TEXT:
Organic Light-Emitting Diode (OLED)

What's OLED?

In this page, we will introduce the OLED (Organic Light Emitting Diode), which is attracting attention as a next-generation display.
This page introduces the structure, principle, driving method, and colorization method of OLED displays.

Structure

OLED (Organic Light Emitting Diode) has a structure consisting of a color filter, light-emitting layer, protective film, and separation layer formed on a glass or film substrate, filled with a desiccant, and sealed with a sealing plate made of stainless steel (SUS) or glass.
The light-emitting layer has a stacked structure consisting of an electron transport layer, a light-emitting layer, and a hole transport layer, and when the light-emitting layer is sandwiched between electrodes and a voltage is applied, the OLED emits light.

Light Emission Principle

When a voltage is applied to the electrodes of an organic light-emitting diode (OLED), electrons are injected from the cathode and holes from the anode.
When the electrons and holes recombine in the light-emitting layer, the organic molecules change to an excited state, a state with high energy.

There are two types of excited states, singlet and triplet excited states, which occur in a ratio of 1:3.
When a molecule returns from the excited state to the ground state, excess energy is released as heat or light emission.
The light emitted from molecules in the singly excited state is called fluorescence, while the light emitted from molecules in the triply excited state is called phosphorescence.
Phosphorescent materials have excellent luminescence efficiency, but are inferior to fluorescent materials  in terms of cost and lifetime, so fluorescent materials are generally used in OLEDs.

Drive system (PMOLED, AMOLED, Segment)

OLED (Organic Light Emitting Diode) can be classified into two types: dot-matrix and segmented. 
Dot-matrix OLED is classified into passive matrix OLED (PMOLED) and active matrix OLED (AMOLED).
This section introduces each drive method.

Passive matrix OLED (PMOLED) & Active matrix OLED (AMOLED)

In dot-matrix OLEDs, electrodes are arranged in a grid in the X- and Y-axis directions, and pixels are placed at the intersections.
In passive matrix OLED (PMOLED), both the X and Y axes are energized to light the elements at their intersections.
Active matrix OLEDs (AMOLEDs), like PMOLEDs, light up pixels that are energized in both axes.
Each pixel has switches made of transistors and capacitors connected to it to store power, and the voltage on the X axis controls the switching on and off.

Comparing PMOLED and AMOLED, each has the following features.

Passive Matrix OLED (PMOLED)
  • Simple structure and low cost
  • Time-resolved dynamic drive (line sequential drive) requires higher voltage than AMOLED
  • The larger the screen, the shorter the duty ratio (time to apply voltage to each single pixel), and the lower the brightness.
⇒Small to medium-sized displays can be manufactured at low cost.
Active matrix OLED (AMOLED)
  • The formation of semiconductor elements in each pixel complicates circuits and manufacturing processes, and increases costs.
  • Switches can prevent current leakage (crosstalk)
  • Since the voltage does not drop immediately due to capacitor storage, brightness can be maintained even when the duty ratio is shortened.
⇒High cost, but suitable for manufacturing medium to large displays.

Because of this difference, PMOLED is generally suitable for sizes smaller than 4inch, while AMOLED is suitable for larger sizes.

Segment OLED

Dot-matrix OLEDs consist of a grid of small rectangular elements, while the elements of segment OLEDs are formed in the shape of the picture or icon to be displayed.

GIVEN MATERIAL:
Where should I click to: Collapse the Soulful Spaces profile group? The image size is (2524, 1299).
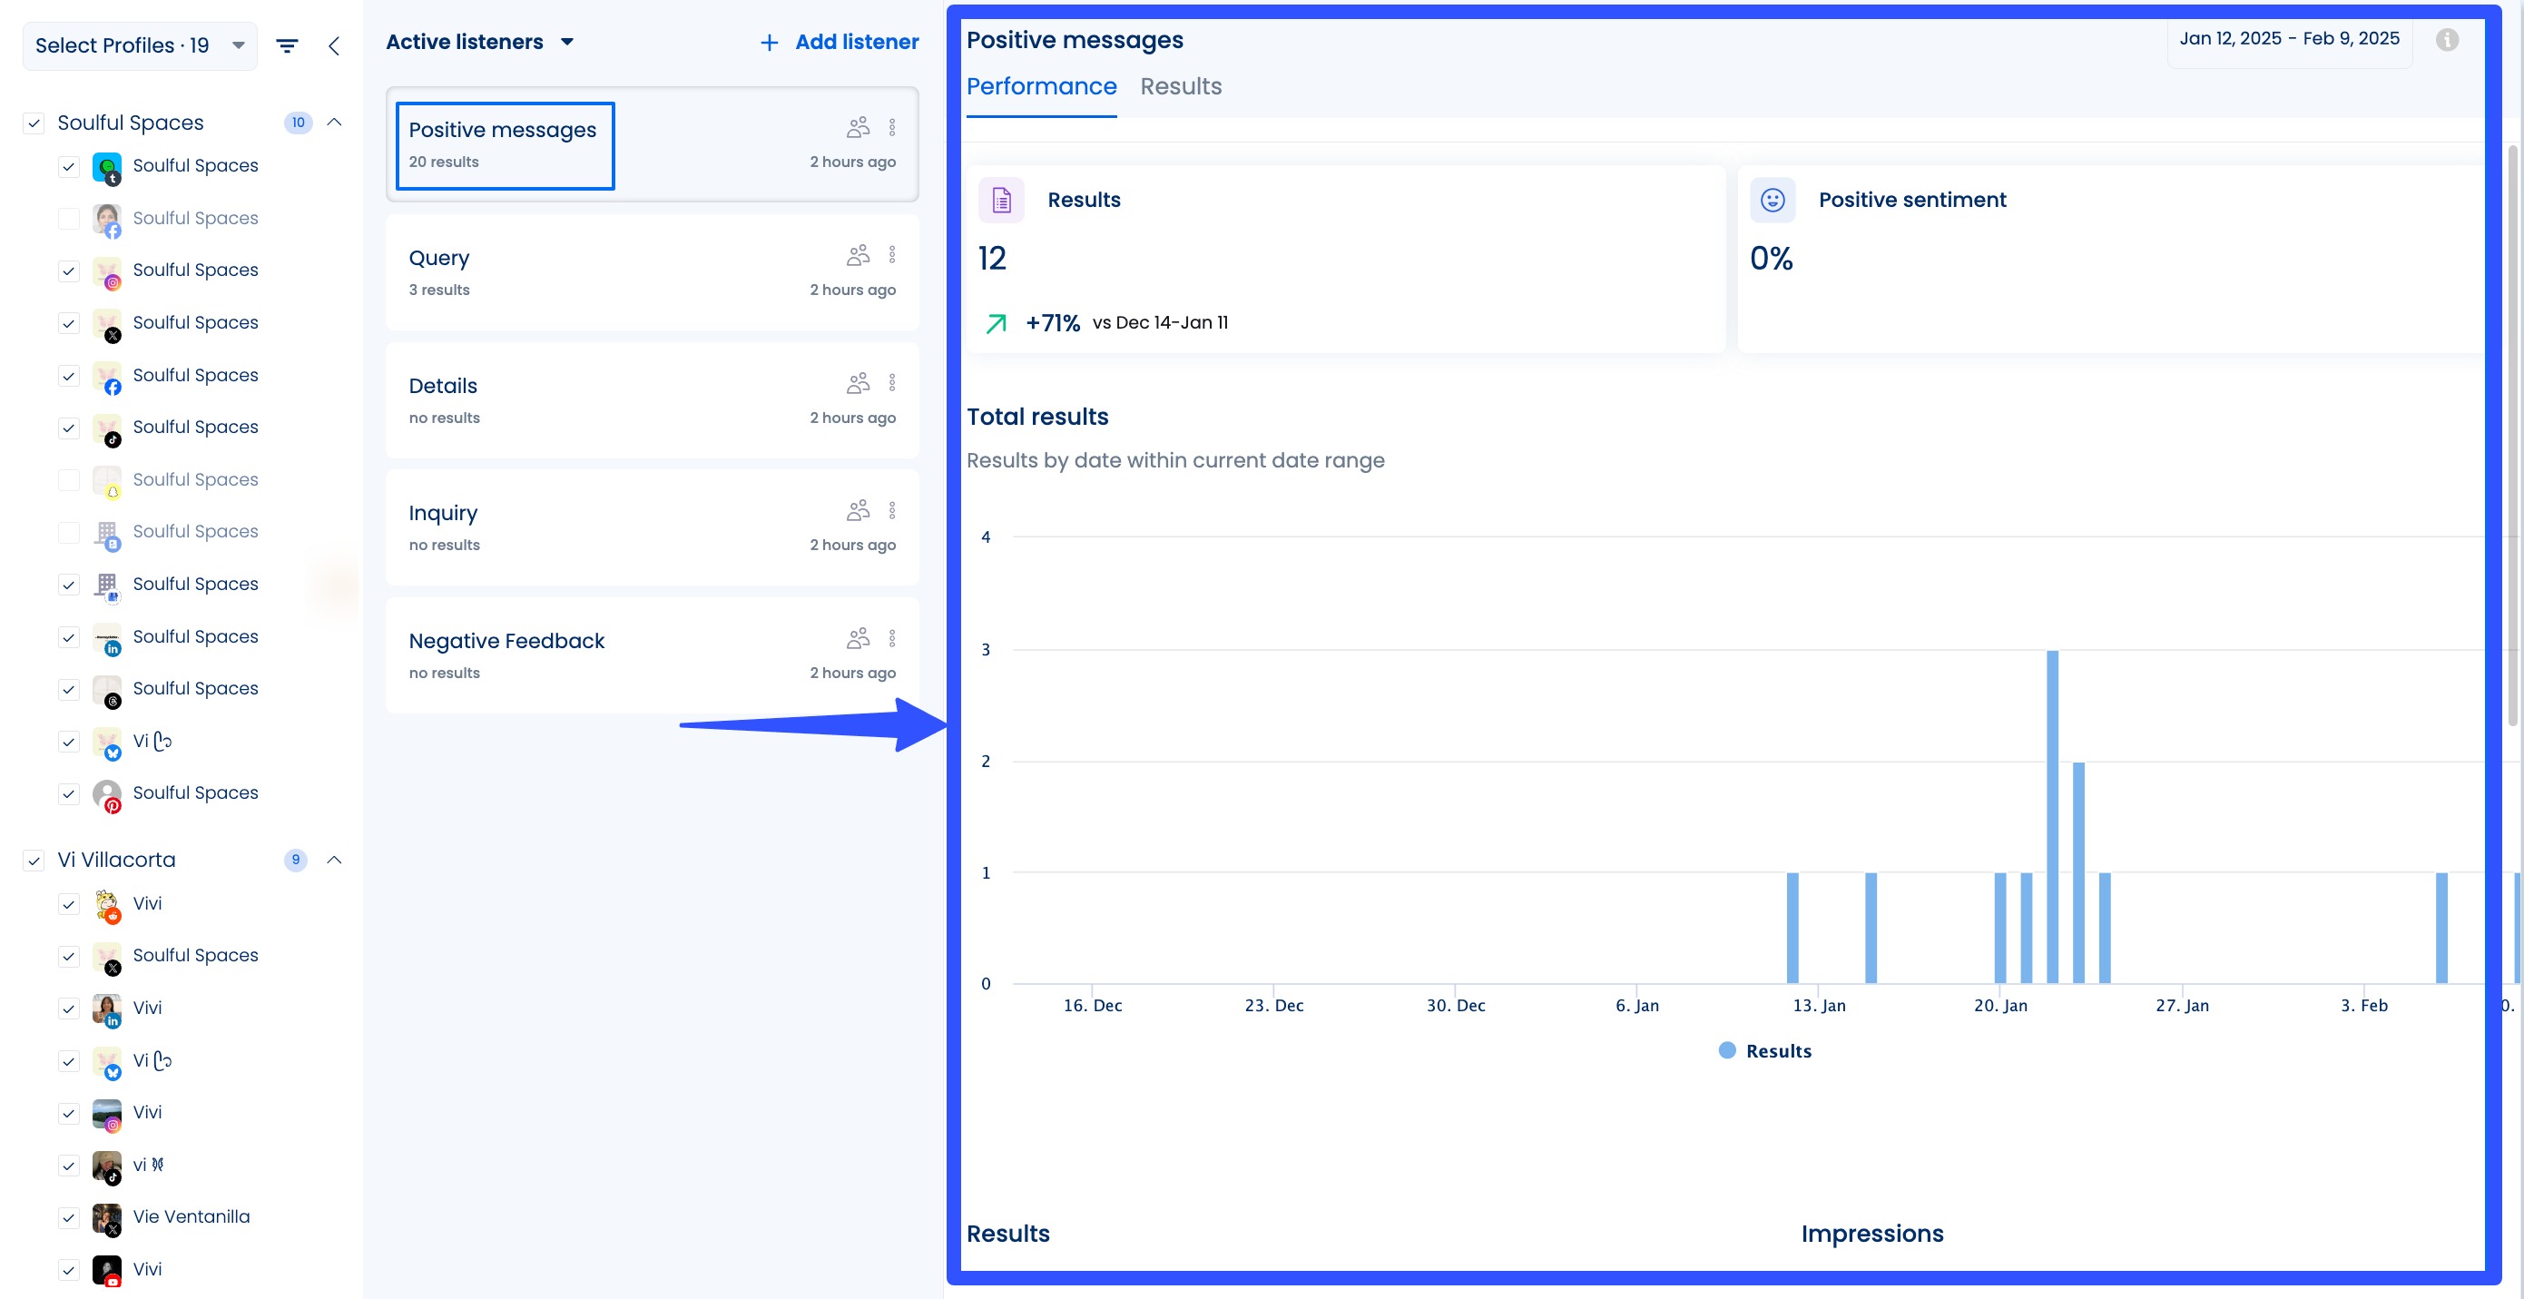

TASK SET:
• 1. Reproduce the passage of the OLED page starting at "In this page, we" and ending at "of OLED displays.", renaming "next-generation" as "future" throughout.
• 2. Summarize the OLED page in three sentences.
The listing plays no part in this exercise.

OUTPUTS FOR THE TASKS:
• 1.
In this page, we will introduce the OLED (Organic Light Emitting Diode), which is attracting attention as a future display.
This page introduces the structure, principle, driving method, and colorization method of OLED displays.

• 2. An OLED's light-emitting layer stacks electron transport, light-emitting and hole transport layers between electrodes, and when a voltage is applied, electrons and holes recombine in the light-emitting layer and excite organic molecules, which release the excess energy as heat or light when they return to the ground state. Although phosphorescent materials have excellent luminescence efficiency, they are inferior in cost and lifetime, so fluorescent materials are generally used in OLEDs. OLEDs are either dot-matrix or segment types: among dot-matrix OLEDs, low-cost PMOLED generally suits sizes smaller than 4 inches while higher-cost AMOLED suits larger sizes, and segment OLEDs have elements formed in the shape of the picture or icon to be displayed.